One of the hazards of MMP is Swiss cheese policy: big holes where cheese should be. Is this what is happening to the greenhouse gas (GHG) emissions trading legislation?
The carbon tax ended up with more holes than cheese as the government accommodated big industries’ and farmers’ objections. The tax had been the core of the government’s climate change policy. It vanished in 2005.
The emissions trading scheme (ETS) replaced it last year. It is intended over time (quite a long time) to lower GHG emissions by setting a reducing cap on allowable emissions — which vary by sector — above which emitters would have to buy credits.
Last week the government postponed the phase-in of transport, this country’s fastest-growing GHG-emitting sector. Its grounds were that fuel consumption is now rising more slowly, so climate change objectives are (sort of) being met for now. It also had an economic objective: less future inflationary pressure on interest rates, to ease households’ pain. Unspoken was a political objective: yelping voters don’t habitually hand governments fourth terms.
The government also accepted a recommendation from its leadership forum of chief executives of business, lobby groups and non-government organisations that the phase-down of free emission allocations to big emitters and agriculture should be delayed five years.

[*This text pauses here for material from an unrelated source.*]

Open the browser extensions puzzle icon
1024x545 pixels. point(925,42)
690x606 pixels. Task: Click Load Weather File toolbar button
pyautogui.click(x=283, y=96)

These are large holes. The ETS is starting to look like a Swiss cheese. Is it going the way of the carbon tax?
The government says no. It insists the cheese is still cheddar.
First, it says that even though the ETS will hit the fuel pump, furnace and farm more slowly than last year’s grand design promised, it will still be, when fully operating, the world’s first “all gases, all sectors” scheme, finessing Europe’s vaunted scheme.
Second, it says that, having set up the leadership forum to examine and improve the scheme, it would be wrong to ignore its recommendations — doubly so because the forum managed a degree of consensus. And it says delays were allowed for in the bill’s explanatory note.
But the transport delay looks opportunistic. What will the government do if oil prices fall? What will the rationale for putting transport in at all be if oil hits $US200 a barrel?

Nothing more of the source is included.